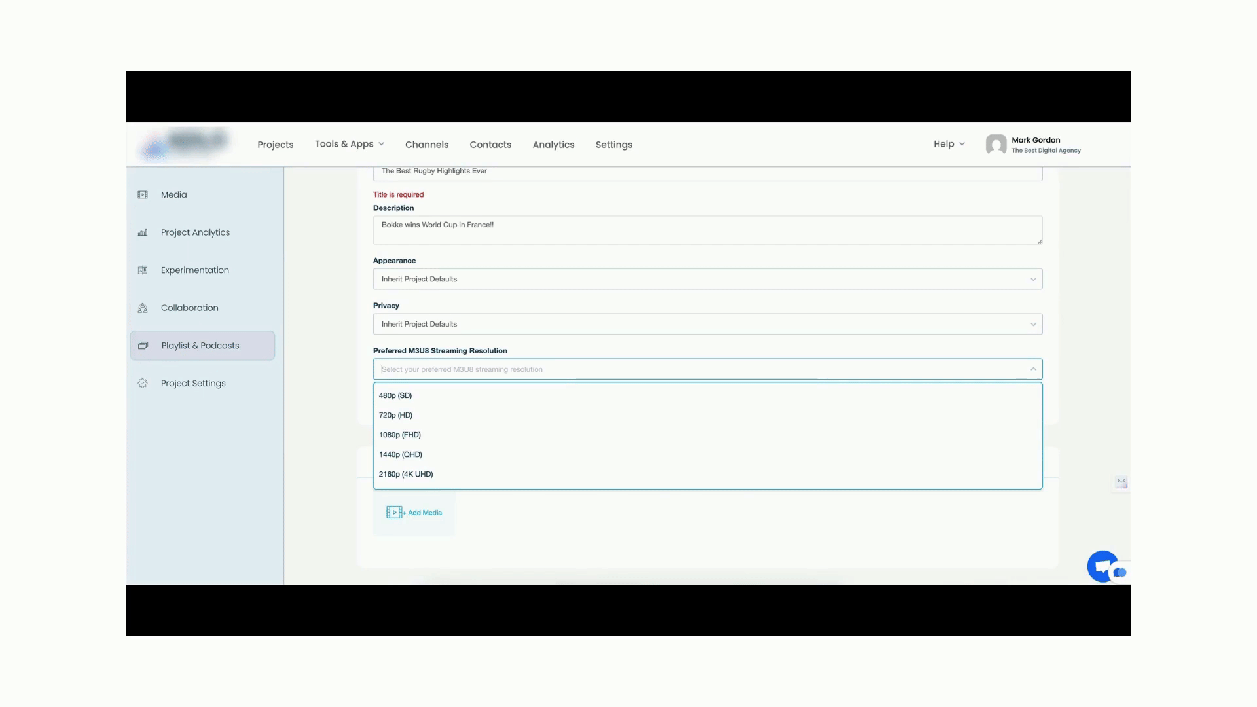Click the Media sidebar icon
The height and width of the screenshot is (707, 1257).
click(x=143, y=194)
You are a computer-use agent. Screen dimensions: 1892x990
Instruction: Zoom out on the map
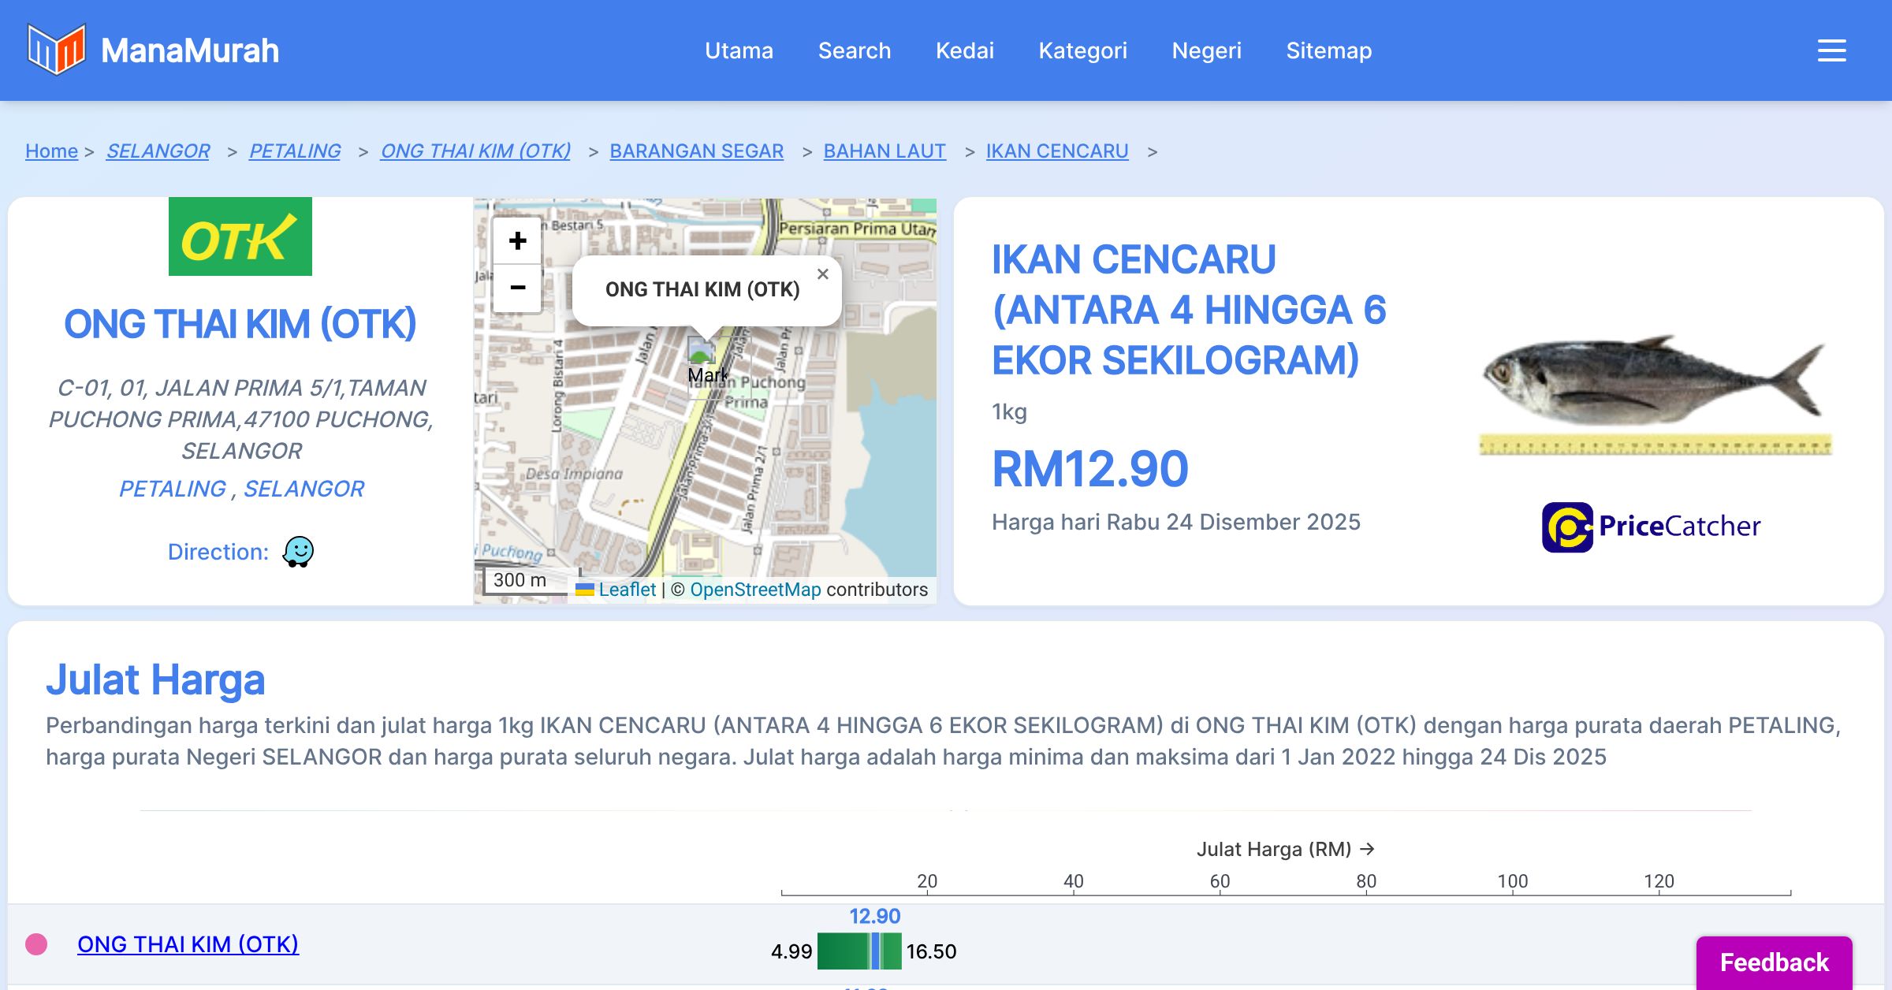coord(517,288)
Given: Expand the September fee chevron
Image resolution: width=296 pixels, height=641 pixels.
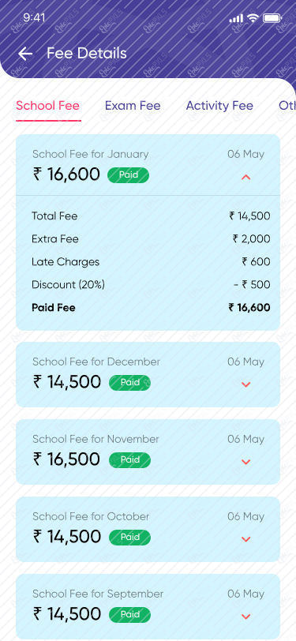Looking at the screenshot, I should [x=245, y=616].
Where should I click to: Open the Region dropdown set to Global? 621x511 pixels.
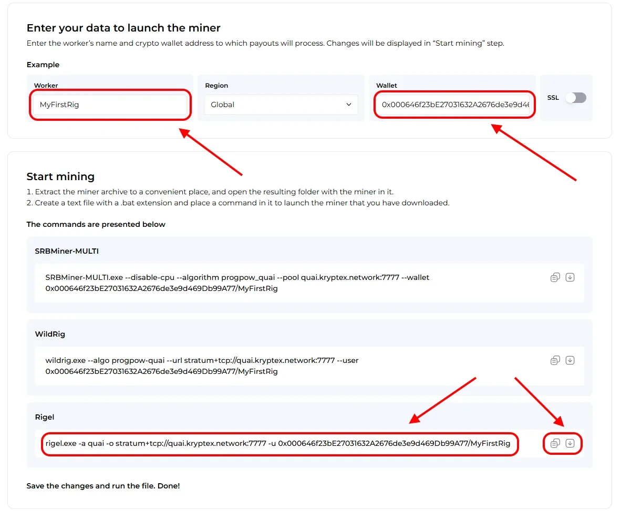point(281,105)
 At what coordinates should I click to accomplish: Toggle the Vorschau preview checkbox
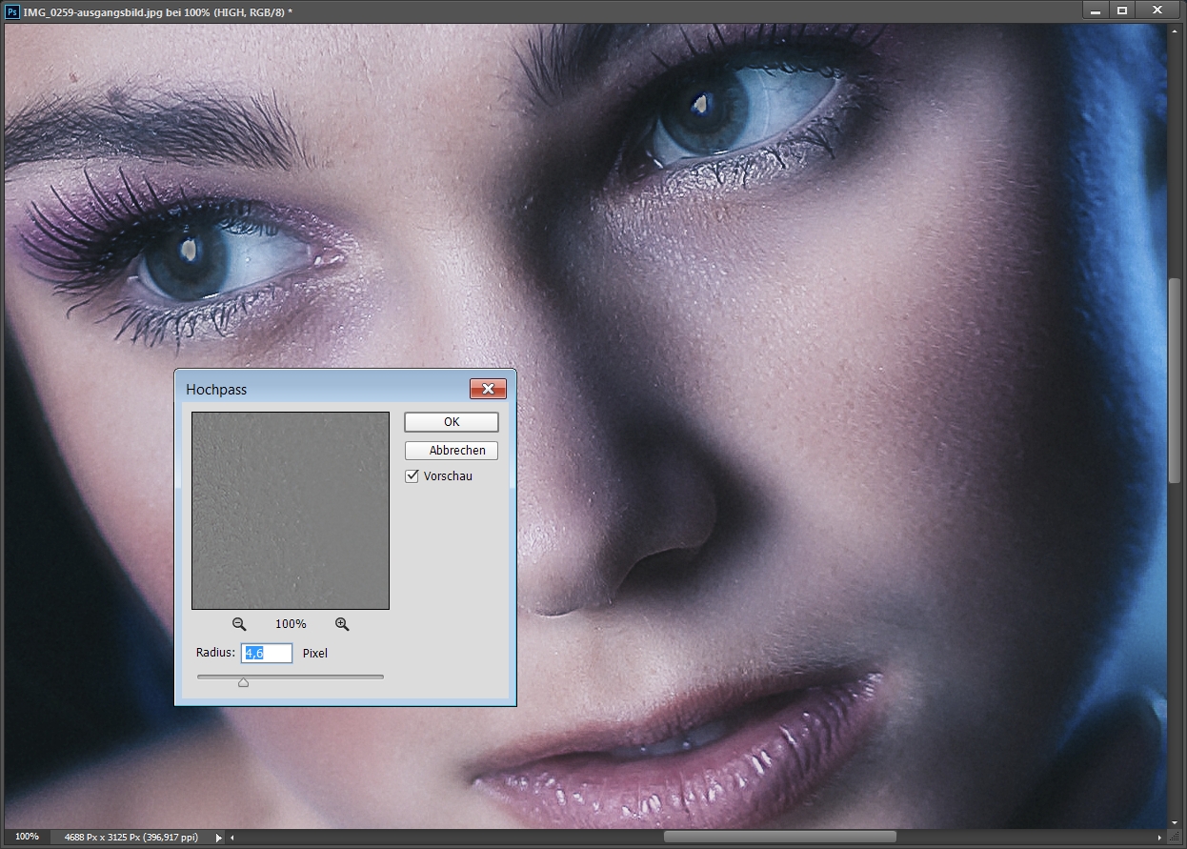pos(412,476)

______________________________

● TASK TO COMPLETE: Copy the data from its first line through the line containing "coord(517,288)", inclusive, swapping "Zoom out" for "Zoom in" and changing nothing else. Leave the pictures out.

● CORRECT ANSWER:
Click the Media sidebar icon
The height and width of the screenshot is (707, 1257).
click(x=143, y=194)
You are a computer-use agent. Screen dimensions: 1892x990
Instruction: Zoom in on the map
coord(517,288)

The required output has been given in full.